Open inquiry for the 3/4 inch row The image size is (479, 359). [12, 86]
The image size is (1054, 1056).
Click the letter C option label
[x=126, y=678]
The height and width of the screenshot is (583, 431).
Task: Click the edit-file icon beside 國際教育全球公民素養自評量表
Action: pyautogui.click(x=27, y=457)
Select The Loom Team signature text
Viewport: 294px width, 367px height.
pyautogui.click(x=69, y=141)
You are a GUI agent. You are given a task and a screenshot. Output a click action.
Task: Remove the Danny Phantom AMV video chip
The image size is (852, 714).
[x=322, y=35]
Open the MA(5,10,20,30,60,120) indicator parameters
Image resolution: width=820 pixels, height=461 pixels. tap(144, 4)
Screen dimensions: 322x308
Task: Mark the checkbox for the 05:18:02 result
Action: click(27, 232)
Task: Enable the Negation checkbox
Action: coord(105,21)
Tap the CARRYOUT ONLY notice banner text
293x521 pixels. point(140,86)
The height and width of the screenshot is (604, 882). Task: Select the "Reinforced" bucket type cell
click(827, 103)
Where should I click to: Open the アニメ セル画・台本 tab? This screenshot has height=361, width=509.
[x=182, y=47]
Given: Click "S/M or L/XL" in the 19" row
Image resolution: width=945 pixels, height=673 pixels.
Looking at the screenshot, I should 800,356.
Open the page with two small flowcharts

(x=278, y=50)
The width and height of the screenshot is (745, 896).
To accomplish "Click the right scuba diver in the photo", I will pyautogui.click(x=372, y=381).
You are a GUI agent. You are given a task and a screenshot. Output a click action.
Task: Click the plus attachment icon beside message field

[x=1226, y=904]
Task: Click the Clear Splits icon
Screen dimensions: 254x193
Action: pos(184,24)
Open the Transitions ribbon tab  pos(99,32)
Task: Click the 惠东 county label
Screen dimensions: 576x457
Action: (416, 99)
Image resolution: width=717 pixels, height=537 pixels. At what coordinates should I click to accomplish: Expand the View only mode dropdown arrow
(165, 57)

********************

» **About this task**
Copy down every record, keeping each one exact.

» **Task solution**
Open inquiry for the 3/4 inch row The image size is (479, 359). [12, 86]
The image size is (1054, 1056).
Click the letter C option label
[x=126, y=678]
The height and width of the screenshot is (583, 431).
Task: Click the edit-file icon beside 國際教育全球公民素養自評量表
Action: pyautogui.click(x=27, y=457)
Select The Loom Team signature text
Viewport: 294px width, 367px height.
pyautogui.click(x=69, y=141)
You are a GUI agent. You are given a task and a screenshot. Output a click action.
Task: Remove the Danny Phantom AMV video chip
The image size is (852, 714).
[x=322, y=35]
Open the MA(5,10,20,30,60,120) indicator parameters
Image resolution: width=820 pixels, height=461 pixels. tap(144, 4)
Screen dimensions: 322x308
Task: Mark the checkbox for the 05:18:02 result
Action: click(27, 232)
Task: Enable the Negation checkbox
Action: coord(105,21)
Tap the CARRYOUT ONLY notice banner text
293x521 pixels. point(140,86)
The height and width of the screenshot is (604, 882). Task: Select the "Reinforced" bucket type cell
click(827, 103)
Where should I click to: Open the アニメ セル画・台本 tab? This screenshot has height=361, width=509.
[x=182, y=47]
Given: Click "S/M or L/XL" in the 19" row
Image resolution: width=945 pixels, height=673 pixels.
Looking at the screenshot, I should 800,356.
Open the page with two small flowcharts

(x=278, y=50)
The width and height of the screenshot is (745, 896).
To accomplish "Click the right scuba diver in the photo", I will pyautogui.click(x=372, y=381).
You are a GUI agent. You are given a task and a screenshot. Output a click action.
Task: Click the plus attachment icon beside message field

[x=1226, y=904]
Task: Click the Clear Splits icon
Screen dimensions: 254x193
Action: pos(184,24)
Open the Transitions ribbon tab  pos(99,32)
Task: Click the 惠东 county label
Screen dimensions: 576x457
Action: (416, 99)
Image resolution: width=717 pixels, height=537 pixels. At what coordinates should I click to accomplish: Expand the View only mode dropdown arrow
(165, 57)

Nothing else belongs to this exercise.